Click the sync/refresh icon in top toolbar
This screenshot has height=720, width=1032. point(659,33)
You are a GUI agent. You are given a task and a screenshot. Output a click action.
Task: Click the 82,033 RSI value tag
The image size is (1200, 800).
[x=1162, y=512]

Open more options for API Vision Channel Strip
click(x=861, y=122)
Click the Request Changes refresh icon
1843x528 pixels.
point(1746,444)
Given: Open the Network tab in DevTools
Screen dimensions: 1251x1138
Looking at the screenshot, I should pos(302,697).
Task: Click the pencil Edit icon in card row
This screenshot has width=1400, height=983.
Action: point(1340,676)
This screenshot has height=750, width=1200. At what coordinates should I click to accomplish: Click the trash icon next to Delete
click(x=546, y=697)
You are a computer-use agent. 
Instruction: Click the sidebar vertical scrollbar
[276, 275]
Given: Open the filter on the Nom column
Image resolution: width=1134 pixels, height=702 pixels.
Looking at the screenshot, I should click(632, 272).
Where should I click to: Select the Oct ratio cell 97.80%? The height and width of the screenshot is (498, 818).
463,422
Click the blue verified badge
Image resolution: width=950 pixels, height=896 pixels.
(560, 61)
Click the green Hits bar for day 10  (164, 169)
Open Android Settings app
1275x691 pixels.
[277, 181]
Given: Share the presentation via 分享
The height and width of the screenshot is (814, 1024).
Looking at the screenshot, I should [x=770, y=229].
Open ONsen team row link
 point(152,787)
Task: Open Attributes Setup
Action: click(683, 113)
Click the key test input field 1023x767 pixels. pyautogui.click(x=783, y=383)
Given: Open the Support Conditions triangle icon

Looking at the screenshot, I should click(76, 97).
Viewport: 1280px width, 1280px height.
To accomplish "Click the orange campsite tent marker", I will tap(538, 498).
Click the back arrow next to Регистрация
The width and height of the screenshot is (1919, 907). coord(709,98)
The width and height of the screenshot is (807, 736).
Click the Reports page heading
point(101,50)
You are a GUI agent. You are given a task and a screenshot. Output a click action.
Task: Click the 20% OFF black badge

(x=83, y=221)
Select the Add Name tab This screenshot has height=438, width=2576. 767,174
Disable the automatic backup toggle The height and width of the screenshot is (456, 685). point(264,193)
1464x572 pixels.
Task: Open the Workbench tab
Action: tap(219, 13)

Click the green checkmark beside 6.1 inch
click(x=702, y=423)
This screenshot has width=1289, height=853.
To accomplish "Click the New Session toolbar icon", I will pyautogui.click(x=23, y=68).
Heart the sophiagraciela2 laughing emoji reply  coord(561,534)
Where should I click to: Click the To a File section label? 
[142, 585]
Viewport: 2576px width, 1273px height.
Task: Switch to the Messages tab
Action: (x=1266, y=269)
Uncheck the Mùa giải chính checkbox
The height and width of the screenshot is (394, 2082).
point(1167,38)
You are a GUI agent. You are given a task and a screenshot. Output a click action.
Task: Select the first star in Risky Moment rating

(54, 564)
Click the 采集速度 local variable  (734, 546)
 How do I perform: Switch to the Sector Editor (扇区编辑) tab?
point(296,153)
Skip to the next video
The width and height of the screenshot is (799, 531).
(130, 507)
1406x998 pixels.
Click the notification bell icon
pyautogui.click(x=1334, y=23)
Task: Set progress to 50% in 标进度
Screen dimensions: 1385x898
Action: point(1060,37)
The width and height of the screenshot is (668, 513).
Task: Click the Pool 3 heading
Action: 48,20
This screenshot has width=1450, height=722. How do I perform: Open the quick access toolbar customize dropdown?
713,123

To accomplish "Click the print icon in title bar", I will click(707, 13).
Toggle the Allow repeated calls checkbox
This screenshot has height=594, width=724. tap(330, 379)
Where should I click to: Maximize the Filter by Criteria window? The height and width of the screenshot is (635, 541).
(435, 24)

* What to produce
Beginning of the records through the line with "Given: Share the presentation via 分享": return that span exactly and stop there.

* Result of the exercise
Click the sync/refresh icon in top toolbar
This screenshot has height=720, width=1032. point(659,33)
You are a GUI agent. You are given a task and a screenshot. Output a click action.
Task: Click the 82,033 RSI value tag
The image size is (1200, 800).
[x=1162, y=512]

Open more options for API Vision Channel Strip
click(x=861, y=122)
Click the Request Changes refresh icon
1843x528 pixels.
point(1746,444)
Given: Open the Network tab in DevTools
Screen dimensions: 1251x1138
Looking at the screenshot, I should pos(302,697).
Task: Click the pencil Edit icon in card row
This screenshot has width=1400, height=983.
Action: point(1340,676)
This screenshot has height=750, width=1200. At what coordinates should I click to accomplish: Click the trash icon next to Delete
click(x=546, y=697)
You are a computer-use agent. 
Instruction: Click the sidebar vertical scrollbar
[276, 275]
Given: Open the filter on the Nom column
Image resolution: width=1134 pixels, height=702 pixels.
Looking at the screenshot, I should click(632, 272).
Where should I click to: Select the Oct ratio cell 97.80%? The height and width of the screenshot is (498, 818).
463,422
Click the blue verified badge
Image resolution: width=950 pixels, height=896 pixels.
(560, 61)
Click the green Hits bar for day 10  (164, 169)
Open Android Settings app
1275x691 pixels.
[277, 181]
Given: Share the presentation via 分享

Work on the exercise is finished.